Bathyphysa sibogae

Scientific classification
- Kingdom: Animalia
- Phylum: Cnidaria
- Class: Hydrozoa
- Order: Siphonophorae
- Family: Rhizophysidae
- Genus: Bathyphysa
- Species: B. sibogae
- Binomial name: Bathyphysa sibogae Lens & van Riemsdijk, 1908

= Bathyphysa sibogae =

- Genus: Bathyphysa
- Species: sibogae
- Authority: Lens & van Riemsdijk, 1908

Species of siphonophore

Bathyphysa sibogae is a rare species of siphonophore in the family Rhizophysidae. It is found at a depth of 500 to 2000 meters deep in the Atlantic Ocean.

== Description ==
The longest specimen of B. sibogae was 72 cm in length, its pneumatophore 9 mm long and 4 mm wide. Porus is visible but without pigmentation.
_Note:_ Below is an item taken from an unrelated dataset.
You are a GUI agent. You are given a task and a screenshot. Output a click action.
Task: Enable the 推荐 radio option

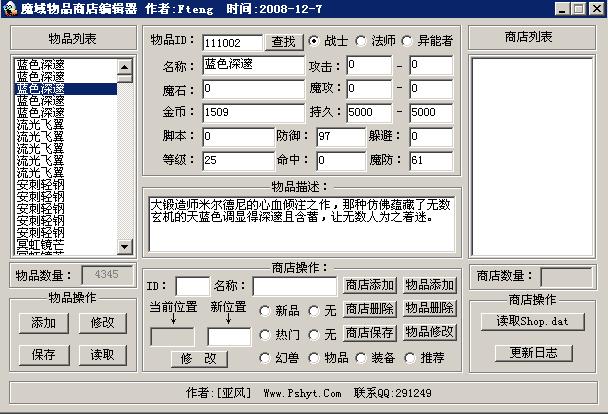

Siphons attain a length of 10-30 mm. In the 21st group, a 13 mm tentacle with tentilla at the base of the siphon is noticeable.

The siphonophore hangs vertically in the water, stem below the pneumatophore and tentacles trailing behind. It does not swim by contraction of the ptera.

An amphipod, Schizoscelus ornatus, is known to be associated with colonies.